Ph.D., 1975, Princeton University
Regulation of Gene Expression during the Cell Cycle and during the Proliferation/Differentiation Transition
Our laboratory is investigating the control of cell proliferation and its relationship to the onset and progression of differentiation. Our experimental approach is to examine molecular mechanisms involved in regulating specific genes that are expressed in actively proliferating cells, changes in the expression of these genes during the down-regulation of cell growth, and the initiation of expression of cell and tissue specific genes as cells differentiate.

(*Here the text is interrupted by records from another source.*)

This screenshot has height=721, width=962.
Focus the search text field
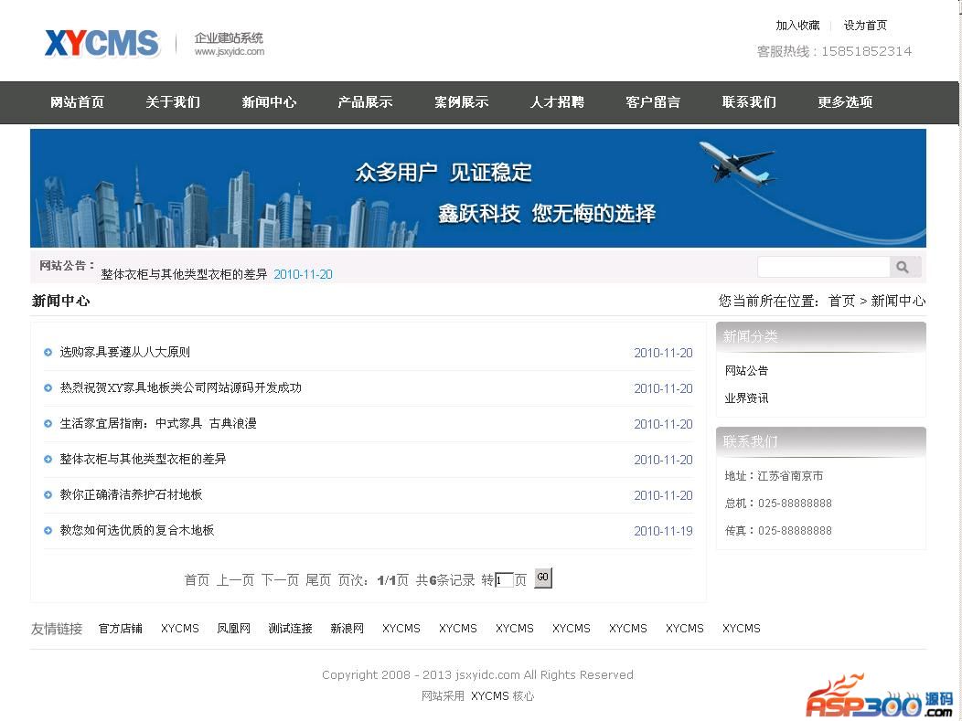pyautogui.click(x=823, y=267)
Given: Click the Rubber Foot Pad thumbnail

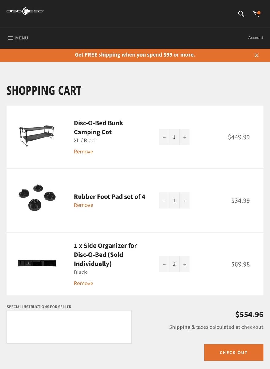Looking at the screenshot, I should tap(37, 197).
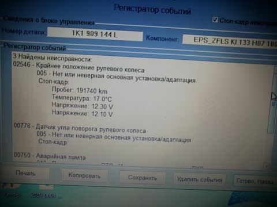277x207 pixels.
Task: Click the Пробег 191740 km line
Action: [x=80, y=90]
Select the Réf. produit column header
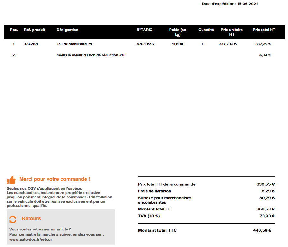Screen dimensions: 288x247 coord(35,30)
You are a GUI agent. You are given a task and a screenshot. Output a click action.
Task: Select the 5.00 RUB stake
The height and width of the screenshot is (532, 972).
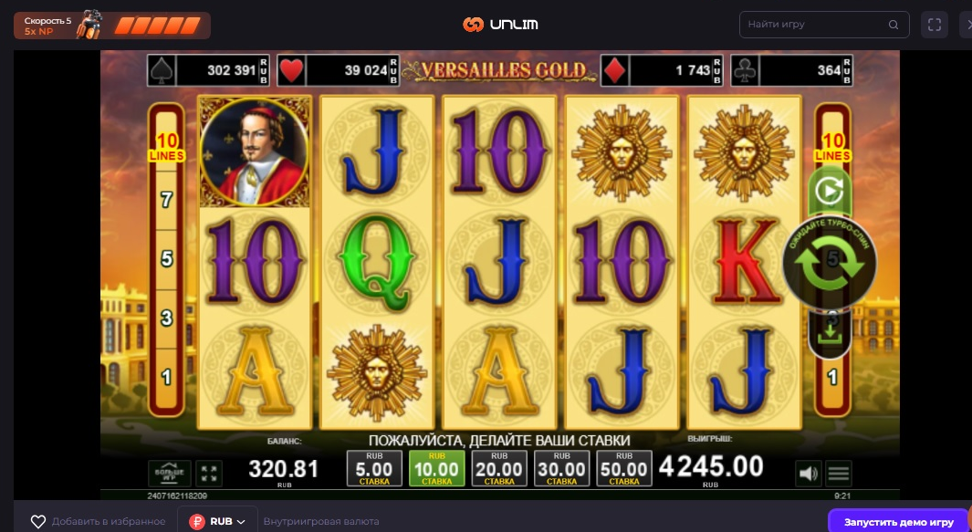pyautogui.click(x=374, y=469)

One area of emphasis is the regulation of human histone gene expression. Histones are expressed primarily during the S phase of the cell cycle and are intimately involved with genome replication. We have focused on transcriptional regulation of the H4, H3 and H1 histone genes. In the H4 and H3 genes two sites of in vivo protein-DNA interaction have been identified in the proximal promoter region. Site I sequences influence the level of transcription while Site II sequences contain the cell cycle regulatory element and are also important for on/off regulation of this gene. We are continuing our characterization of the complex array of transcription factors and cell cycle regulatory proteins that bind these regulatory sequences to modulate expression both during the cell cycle and in the transition between proliferation and differentiation.
A second area of interest is the osteocalcin gene, which is normally expressed only in post-proliferative cells, primarily those of bone. We are investigating the many-faceted regulation of this gene both in terms of tissue-specificity and with regard to its activation as cells cease proliferating and assume a mature bone cell phenotype. The changes in chromatin structure and nuclear matrix association of the histone and osteocalcin genes that accompany changes in gene expression are being defined.